While some parents are eagerly waiting to get their children vaccinated, it remains to be seen how robust demand will be.
In a survey of the Kaiser Family Foundation published in May, 18% of parents of children under 5 said they planned to have their child vaccinated “right away”, while 38% said they would “wait until see”. However, 27% of survey respondents said they would ‘definitely not’ have their young child vaccinated, and 11% said they would ‘only if necessary’.
According to the report, “the lack of available information may be a factor in parents’ reluctance to vaccinate their youngest children right away.
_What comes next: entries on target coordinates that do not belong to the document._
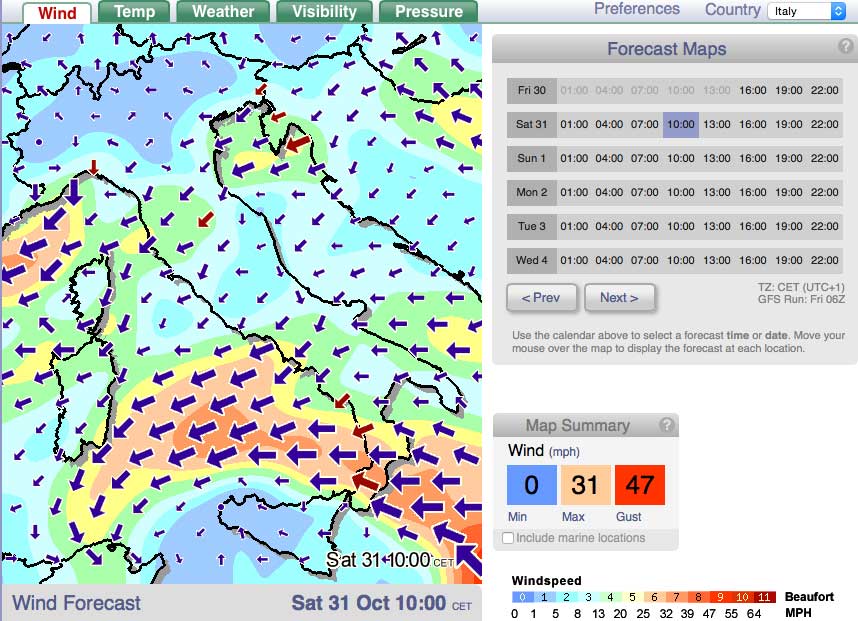The width and height of the screenshot is (858, 621).
Task: Open the Weather tab
Action: (223, 12)
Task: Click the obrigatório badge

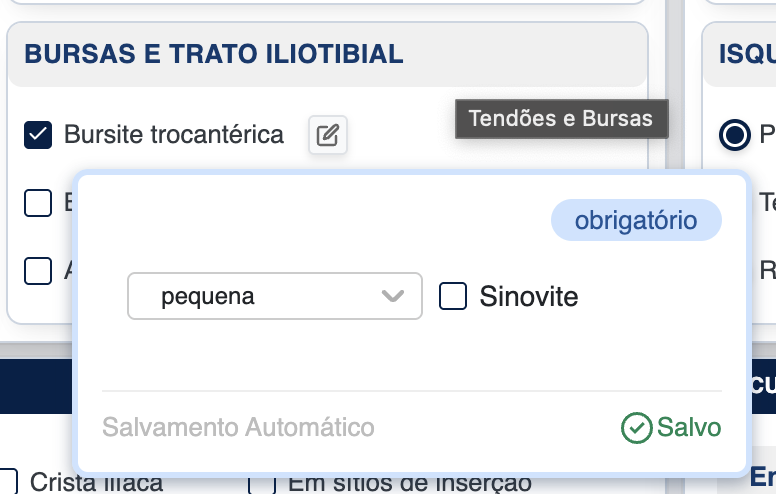Action: point(636,220)
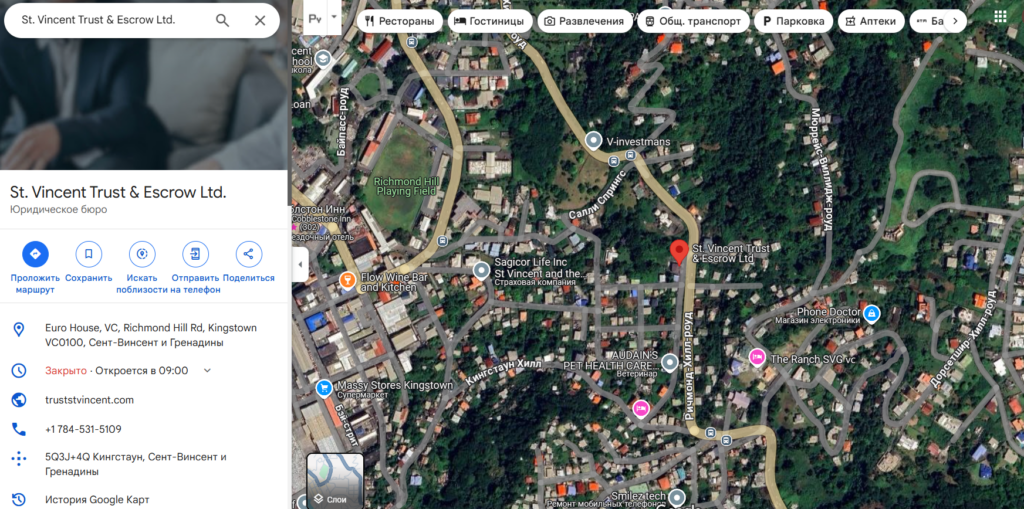This screenshot has width=1024, height=509.
Task: Click the phone number +1 784-531-5109
Action: click(83, 429)
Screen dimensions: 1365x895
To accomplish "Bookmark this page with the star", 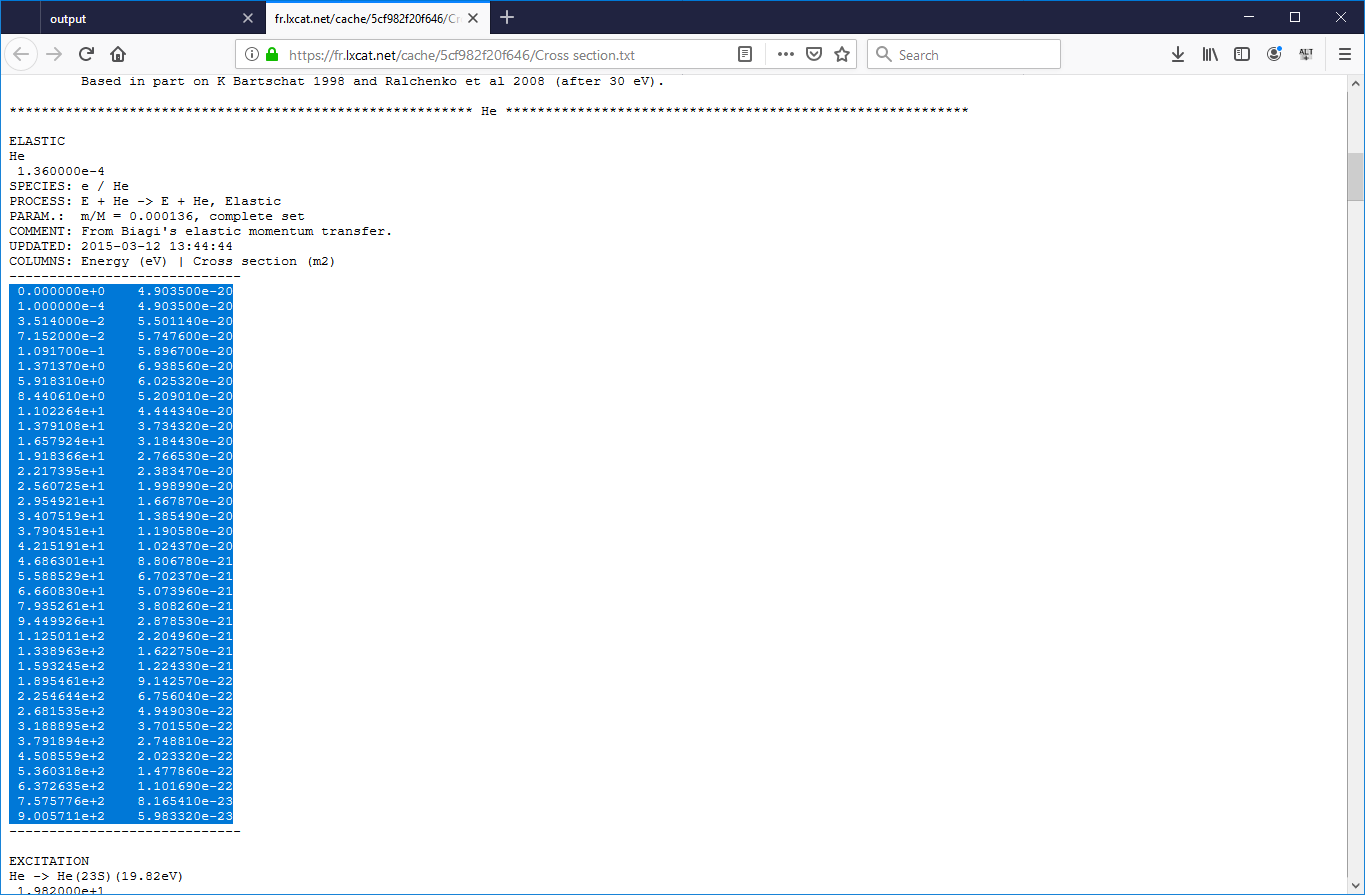I will coord(842,55).

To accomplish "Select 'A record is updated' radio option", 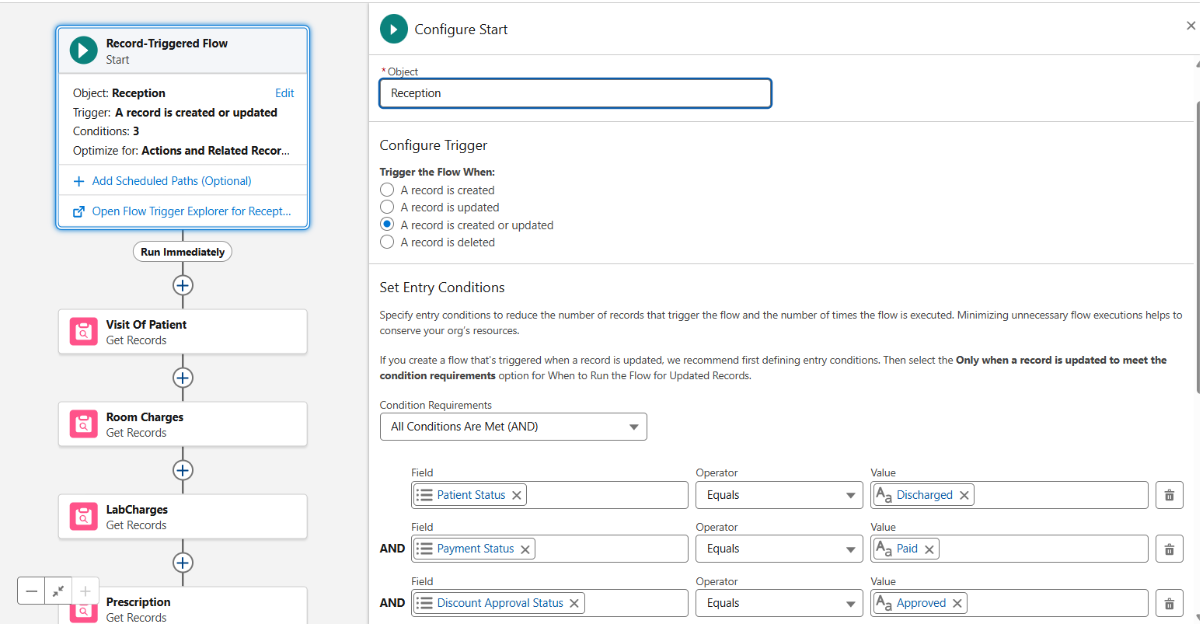I will click(387, 207).
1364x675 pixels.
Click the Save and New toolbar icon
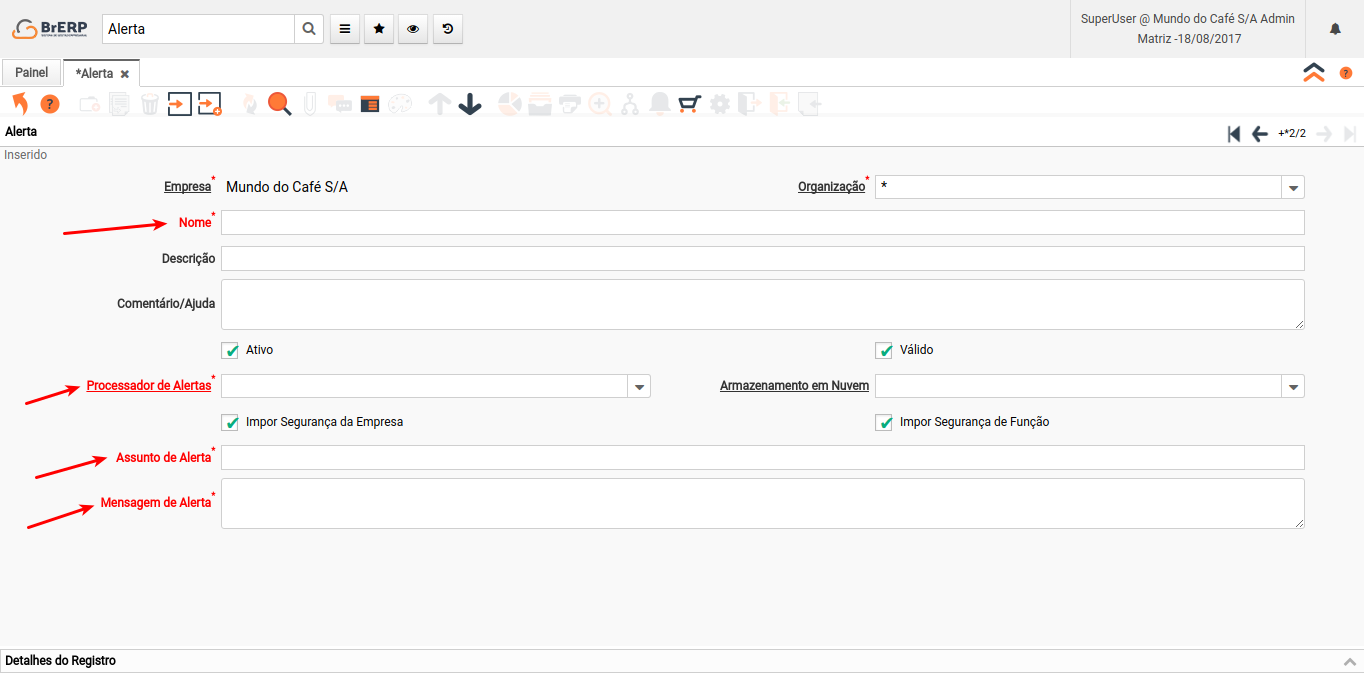point(209,104)
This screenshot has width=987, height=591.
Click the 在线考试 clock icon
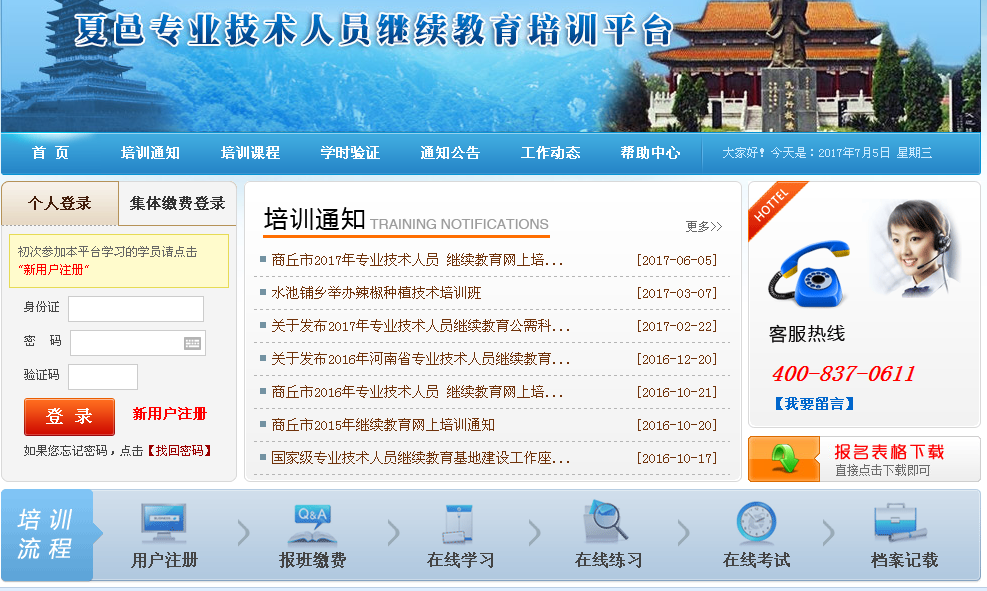click(x=756, y=523)
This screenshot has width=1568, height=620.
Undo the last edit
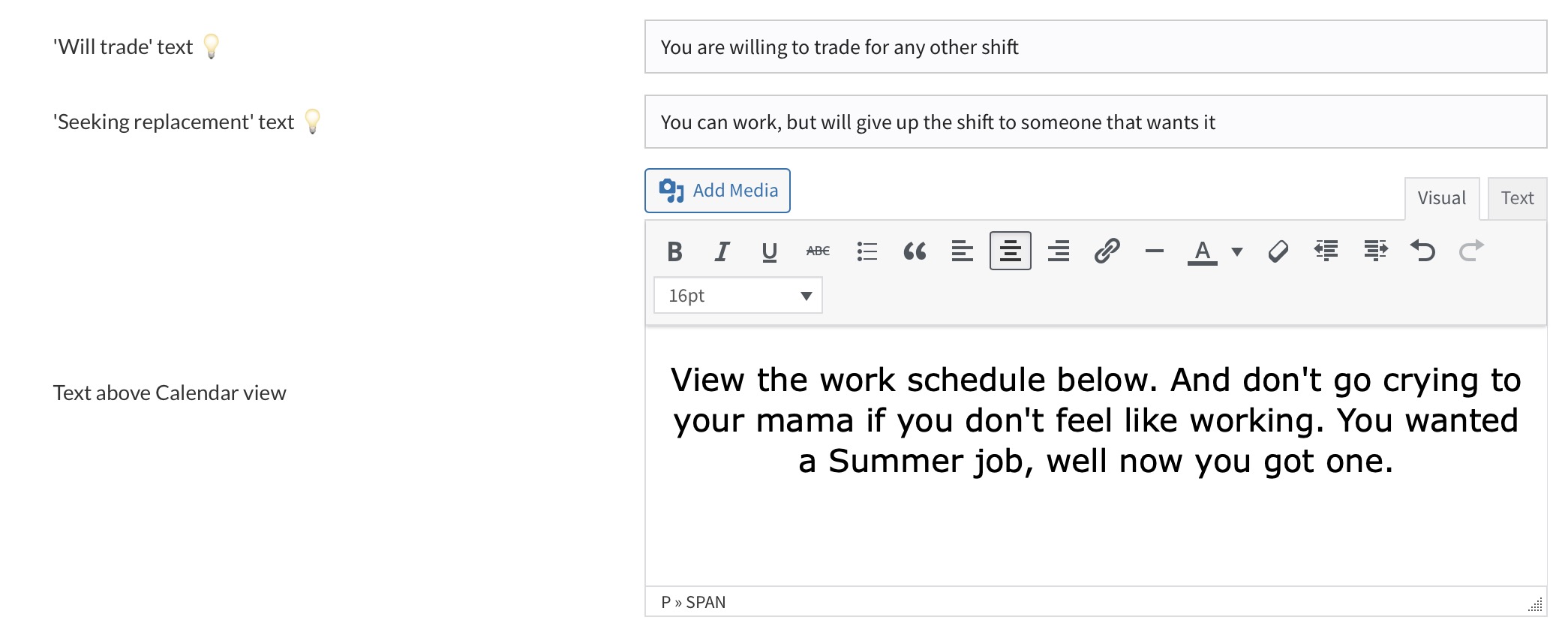click(x=1422, y=250)
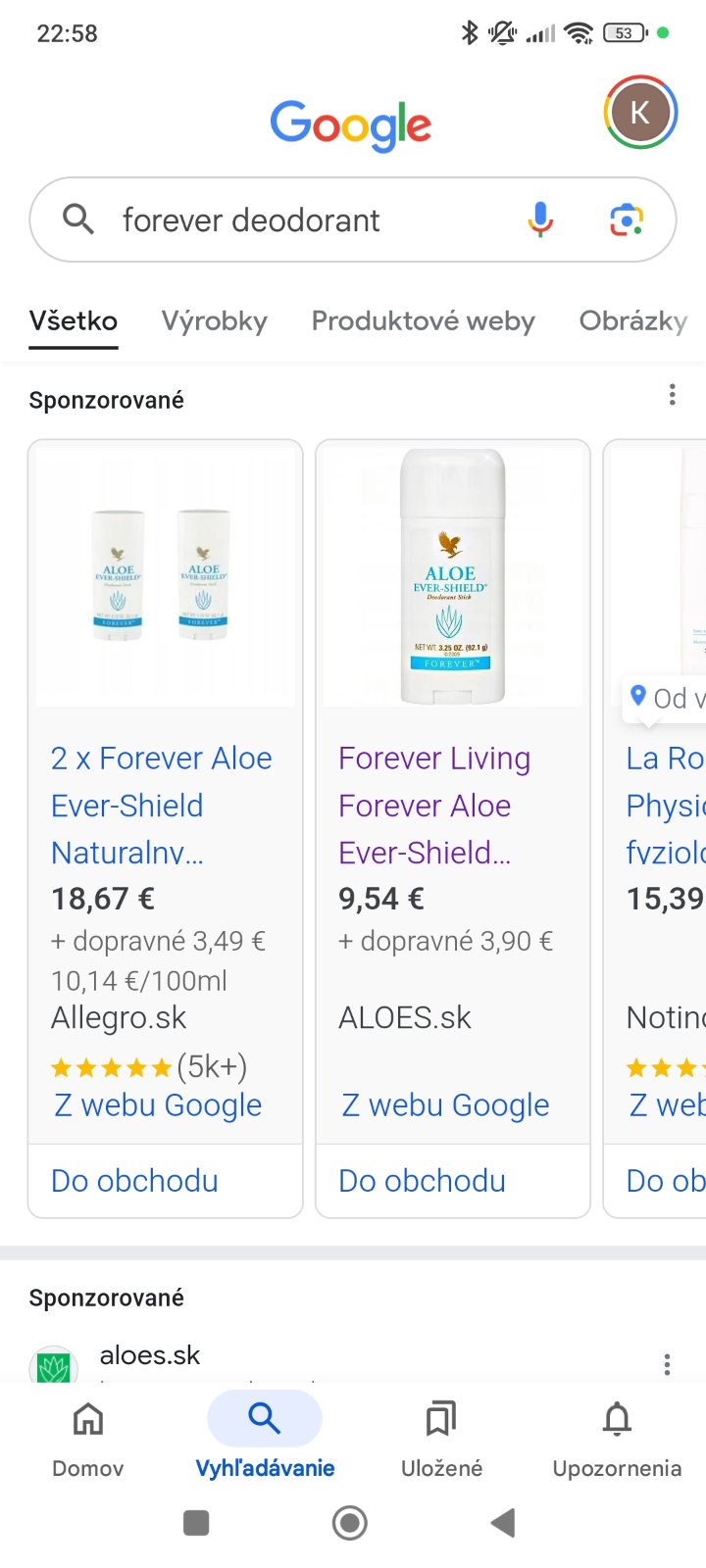706x1568 pixels.
Task: Switch to the Výrobky tab
Action: click(215, 321)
A majority of parents of children under 5 say they do not have enough information about the safety and effectiveness of COVID-19 vaccines for children in this age group.
The vaccination campaign for another cohort of children – those aged 5 to 11 – lags behind other groups. Just over a third of Californians in this age group are fully vaccinated, compared to 67% of 12-17 year olds and 78% of 18-49 year olds. according to data compiled by The Times.
Although health officials acknowledge that COVID-19 has generally not hit young people as hard as other age groups, they stress that children are not immune to serious health effects and that vaccines offer valuable protection.
“It’s true that children don’t get as sick as adults, but for children under 5, COVID is still the fifth leading cause of death,” Pannaraj said. “We also know that people who are vaccinated are 10 times less likely to die from COVID than those who aren’t, so it’s very important that we are able to protect young people.”
This remains the case even in the current environment – in which the combination of widespread vaccine coverage, the availability of tests and therapies, and the proliferation of the Omicron variant and its viral progeny have resulted in a surge that, until present, saw many cases but fewer hospitalizations than previous outbreaks of the pandemic.
“For young people, again, they need to realize that while Omicron might not be as severe for everyone overall, it’s definitely a lot more transmissible now, and if they get too low their custody, they’re going to get it. . And for some, it can still be a serious illness,” said UCLA epidemiologist Dr. Robert Kim-Farley.
In a joint statement, Director of the Ghaly and California Department of Public Health and State Public Health Officer Dr. Tomás Aragón noted that “COVID-19 hospitalizations for children under the age of 4 years were five times higher during the Omicron surge than during Delta, and 1 in 5 children hospitalized with COVID-19 were also admitted to intensive care.
“Studies have shown that getting our children vaccinated is the surest way to protect them from the worst consequences of COVID-19, including hospitalization, long COVIDmultisystem inflammatory syndrome in children and death,” the statement read. “Getting everyone in our homes and communities vaccinated reduces the chances of the virus spreading to those we love most.”
For some, injections offer more than protection: they provide peace of mind.
“I think we will feel very comfortable doing indoor activities now,” Acain said. “We’ve gone back to most other things, but we don’t dine in restaurants, in general, and avoid anything crowded and indoors.
“We are comfortable now that if someone gets sick we will be able to manage it,” she added.